BTW - here's a photo from this year (left) and last year (right).

image vinemanbike

I was hoping to run about a 6:50 pace, something I had been training for pretty well and was capable of getting the first 10k knocked off in 42 mins - hopefully giving me some buffer to finish under 1:30.  Mile 1 was 7:05, not bad since I was taking a handful of pills and water and sort of fumbled a bit.  Then I grabbed water and knocked the 2nd mile off at 7:30 but thought it was ok, since I did slow for water through a busy station.  Then I felt the heat.  It was Africa hot for me and I knew that I should walk the water stations quickly and keep running.  Mile 3 was 8:30 and thus my pace for the rest of the 13.1 mile run.  I never once walked between aid stations and although I had a race plan and a goal HR, it wasn't going to happen.  My avg HR on every mile was from 180 to 205 - depending upon whether or not there was a hill.  Normally I'd run with a HR of 168 - so this wasn't going to be easy.  I felt 'ok' for the run - not bad but if I went too hard my core temp went up and the feeling of going into a tunnel started to creep in.  My feet were burning from about mile 2 until mile 13.  Not from blisters or anything like that - but from the pavement!  I did run in my Under Armour Spectre - which are a training shoe, but pretty light and with their 'footsleeve' they fit really nicely for race day.  This is the first race I've ever done where I was blister free. 

I passed a LOT of people but apparently the walking through each aid station was not going to get me to the end as fast as I wanted.  I saw my race time from last year 4:57 pass by and I finished a few mins after in 5:03.  With about 50 yards to go, some joker decided to sprint past me and I wasn't going to go all that way to get pipped by anyone - so I sprinted by him (thanks coach for the track workouts) - sure, it's sort of retarded sprinting for what must have been 187th place, but I wasn't going to be 188th (out of 1,517, sad but true.
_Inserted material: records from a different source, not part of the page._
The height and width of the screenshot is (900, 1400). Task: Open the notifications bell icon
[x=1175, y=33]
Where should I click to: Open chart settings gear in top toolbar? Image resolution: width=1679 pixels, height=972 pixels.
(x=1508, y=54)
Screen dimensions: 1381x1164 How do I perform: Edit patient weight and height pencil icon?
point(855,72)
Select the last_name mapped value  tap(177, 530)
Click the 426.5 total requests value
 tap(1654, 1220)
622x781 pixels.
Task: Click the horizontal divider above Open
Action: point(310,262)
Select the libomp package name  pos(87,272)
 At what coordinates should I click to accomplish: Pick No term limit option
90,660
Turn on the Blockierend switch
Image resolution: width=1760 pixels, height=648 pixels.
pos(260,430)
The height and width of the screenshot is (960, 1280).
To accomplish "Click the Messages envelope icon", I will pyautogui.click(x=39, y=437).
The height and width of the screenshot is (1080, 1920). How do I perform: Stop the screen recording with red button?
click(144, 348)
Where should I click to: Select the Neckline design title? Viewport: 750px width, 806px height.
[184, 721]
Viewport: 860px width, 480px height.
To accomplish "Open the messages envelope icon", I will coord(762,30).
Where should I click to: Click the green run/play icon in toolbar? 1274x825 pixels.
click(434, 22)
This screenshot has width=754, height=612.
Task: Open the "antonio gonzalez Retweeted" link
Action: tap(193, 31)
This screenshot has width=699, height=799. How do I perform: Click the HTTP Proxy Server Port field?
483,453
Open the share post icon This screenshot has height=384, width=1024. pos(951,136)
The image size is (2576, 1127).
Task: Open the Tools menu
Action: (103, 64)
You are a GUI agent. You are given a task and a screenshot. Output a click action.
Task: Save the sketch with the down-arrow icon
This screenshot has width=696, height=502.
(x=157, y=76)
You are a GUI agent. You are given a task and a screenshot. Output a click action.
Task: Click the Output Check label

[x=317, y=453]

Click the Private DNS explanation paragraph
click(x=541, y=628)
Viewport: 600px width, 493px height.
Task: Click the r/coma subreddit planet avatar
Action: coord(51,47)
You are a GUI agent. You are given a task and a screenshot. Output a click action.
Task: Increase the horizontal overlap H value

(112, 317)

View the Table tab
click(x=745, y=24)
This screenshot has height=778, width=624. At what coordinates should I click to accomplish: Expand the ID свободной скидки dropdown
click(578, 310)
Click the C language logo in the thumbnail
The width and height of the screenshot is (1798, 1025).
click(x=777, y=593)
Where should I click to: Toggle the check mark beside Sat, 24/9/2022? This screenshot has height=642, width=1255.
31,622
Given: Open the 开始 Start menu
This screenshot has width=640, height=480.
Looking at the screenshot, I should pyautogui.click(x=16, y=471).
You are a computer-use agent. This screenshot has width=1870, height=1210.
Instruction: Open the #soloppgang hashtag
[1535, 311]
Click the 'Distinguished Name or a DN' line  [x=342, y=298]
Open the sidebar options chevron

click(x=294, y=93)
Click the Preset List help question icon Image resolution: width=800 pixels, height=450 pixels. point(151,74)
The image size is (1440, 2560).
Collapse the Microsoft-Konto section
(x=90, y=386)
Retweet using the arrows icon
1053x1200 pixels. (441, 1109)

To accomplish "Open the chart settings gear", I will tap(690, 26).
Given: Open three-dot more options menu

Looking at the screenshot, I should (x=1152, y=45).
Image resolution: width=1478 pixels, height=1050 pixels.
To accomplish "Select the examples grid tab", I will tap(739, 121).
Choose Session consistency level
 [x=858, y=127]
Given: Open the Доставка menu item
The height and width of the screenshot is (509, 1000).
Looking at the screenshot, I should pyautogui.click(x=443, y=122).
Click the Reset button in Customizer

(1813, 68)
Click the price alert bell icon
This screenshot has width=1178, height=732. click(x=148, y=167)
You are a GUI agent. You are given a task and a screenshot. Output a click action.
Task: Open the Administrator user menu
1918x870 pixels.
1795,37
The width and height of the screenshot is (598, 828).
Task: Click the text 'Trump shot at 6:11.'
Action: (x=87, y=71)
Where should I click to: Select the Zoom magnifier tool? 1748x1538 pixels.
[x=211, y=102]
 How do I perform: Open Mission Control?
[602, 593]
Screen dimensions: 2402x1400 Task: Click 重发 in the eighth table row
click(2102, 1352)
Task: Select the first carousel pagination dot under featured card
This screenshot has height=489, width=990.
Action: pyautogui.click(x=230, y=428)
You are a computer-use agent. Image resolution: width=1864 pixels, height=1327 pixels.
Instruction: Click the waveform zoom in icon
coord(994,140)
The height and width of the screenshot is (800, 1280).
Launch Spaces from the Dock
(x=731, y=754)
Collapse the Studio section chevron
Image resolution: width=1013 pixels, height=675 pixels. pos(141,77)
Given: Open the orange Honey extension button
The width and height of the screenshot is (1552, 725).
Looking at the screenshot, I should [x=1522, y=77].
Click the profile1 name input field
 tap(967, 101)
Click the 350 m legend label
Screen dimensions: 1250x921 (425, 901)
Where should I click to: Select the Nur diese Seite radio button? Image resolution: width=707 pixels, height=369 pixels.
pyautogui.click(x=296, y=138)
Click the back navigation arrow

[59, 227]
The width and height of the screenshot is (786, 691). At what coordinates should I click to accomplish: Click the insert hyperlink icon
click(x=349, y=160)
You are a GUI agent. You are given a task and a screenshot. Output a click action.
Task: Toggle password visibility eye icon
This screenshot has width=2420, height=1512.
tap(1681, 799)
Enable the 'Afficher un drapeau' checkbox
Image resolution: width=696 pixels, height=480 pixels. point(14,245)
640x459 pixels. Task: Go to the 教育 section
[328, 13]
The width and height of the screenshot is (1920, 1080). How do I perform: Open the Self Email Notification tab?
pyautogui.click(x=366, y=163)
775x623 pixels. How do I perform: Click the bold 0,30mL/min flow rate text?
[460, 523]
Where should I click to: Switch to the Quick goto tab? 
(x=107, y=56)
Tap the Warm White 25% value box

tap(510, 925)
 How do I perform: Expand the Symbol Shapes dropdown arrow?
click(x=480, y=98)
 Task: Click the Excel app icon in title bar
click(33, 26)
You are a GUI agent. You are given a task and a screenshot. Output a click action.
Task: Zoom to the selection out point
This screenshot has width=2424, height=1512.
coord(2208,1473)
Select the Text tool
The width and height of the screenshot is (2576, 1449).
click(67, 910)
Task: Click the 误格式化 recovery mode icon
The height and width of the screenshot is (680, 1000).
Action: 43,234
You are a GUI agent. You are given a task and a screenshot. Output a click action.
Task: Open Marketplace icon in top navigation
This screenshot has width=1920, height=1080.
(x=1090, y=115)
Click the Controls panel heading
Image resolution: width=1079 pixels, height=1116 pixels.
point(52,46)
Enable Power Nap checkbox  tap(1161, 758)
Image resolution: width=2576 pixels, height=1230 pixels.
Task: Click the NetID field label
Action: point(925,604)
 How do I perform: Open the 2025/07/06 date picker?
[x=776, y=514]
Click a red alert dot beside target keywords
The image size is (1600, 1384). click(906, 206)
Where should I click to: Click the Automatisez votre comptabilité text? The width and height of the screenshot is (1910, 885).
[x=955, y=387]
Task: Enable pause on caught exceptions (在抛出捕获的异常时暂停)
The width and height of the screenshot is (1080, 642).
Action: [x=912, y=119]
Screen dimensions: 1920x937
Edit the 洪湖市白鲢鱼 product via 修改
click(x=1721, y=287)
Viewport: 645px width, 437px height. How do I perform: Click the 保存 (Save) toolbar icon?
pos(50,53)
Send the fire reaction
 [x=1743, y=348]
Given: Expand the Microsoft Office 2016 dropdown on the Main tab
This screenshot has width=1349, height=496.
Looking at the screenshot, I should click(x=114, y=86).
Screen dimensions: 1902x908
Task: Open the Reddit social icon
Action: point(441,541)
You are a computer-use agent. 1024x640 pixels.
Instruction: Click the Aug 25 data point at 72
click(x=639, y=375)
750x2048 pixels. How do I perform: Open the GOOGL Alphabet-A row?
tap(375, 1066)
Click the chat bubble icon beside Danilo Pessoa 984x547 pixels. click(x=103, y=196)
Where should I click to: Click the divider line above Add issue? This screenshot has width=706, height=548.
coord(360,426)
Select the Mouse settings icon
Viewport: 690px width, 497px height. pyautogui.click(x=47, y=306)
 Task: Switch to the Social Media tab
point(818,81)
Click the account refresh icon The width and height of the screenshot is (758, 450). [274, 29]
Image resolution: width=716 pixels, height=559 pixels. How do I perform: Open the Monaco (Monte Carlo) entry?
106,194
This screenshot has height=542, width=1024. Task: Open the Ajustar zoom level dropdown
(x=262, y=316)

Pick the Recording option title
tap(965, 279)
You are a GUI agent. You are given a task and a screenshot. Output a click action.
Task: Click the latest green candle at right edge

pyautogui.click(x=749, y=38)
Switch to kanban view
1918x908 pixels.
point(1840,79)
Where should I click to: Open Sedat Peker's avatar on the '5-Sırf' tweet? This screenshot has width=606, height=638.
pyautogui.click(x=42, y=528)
Really sad).  Then I saw my HR hit over 200 and I knew if I didn't keep walking and breathing I was going down.  The world got very dark and I remember some guy saying 'I need your timing chip, I need your timing chip'.  I made the poor guy get it off me while I walked.  I finally saw daylight and went to find water and a place to sit

I found Rory in the USAT Mobile Tour booth (you'll see from the link above that he had a nice chair for me, t-shirt, skins, 2 things of chocolate soy mile (the Silk booth was next door), at least 3 smoothies and somewhere around 3 dozen EFS chews.  From the time I sat until the time I got up, close to 2 hours had passed.  During that time, we saw the temp go up from 95 until 105 or something ridiculous like that.

Overall, the race was not a success - from a numbers standpoint.  Some takeaways:

  • I finished with nothing in the tank.  Nothing.  Could I have gone harder, maybe 1%.  Probably not.
  • I rode well and put 4-6 mins into my PR. 
  • I swam the 2nd half well, if I bring that effort and intensity into the first half, then I'm going to see a much better swim.
  • I suffered in the heat but mentally was rock solid. Never felt I had to 'push' - I just kept going.  Even used ice in a cup as a metronome to ensure I wasn't slowing down.  This SORT of backfired when I heart ice in a cup behind me going faster! 
  • I had a great nutrition plan.  Maybe more water, but not much more - probably focus on one more bottle BEFORE the race
  • Instead of walking the water stations, jog them - at 30 secs to 1 min per station, I was easily giving up 10 mins. 
  • Remember to pee on the downhill section of the bike.  Uphill is harder to do.
  • Passing over the yellow is a no-no.
  • Go faster.

That's all.  Timberman in 3 weeks.

2 comments:

Greg Remaly said...

good race report, it was almost worth the wait. I like how you sprinted past that jackass at the end.

Chris Tremonte said...

I tried to pee while biking while in Oregon last week ... I'm still struggling with the technique on that one.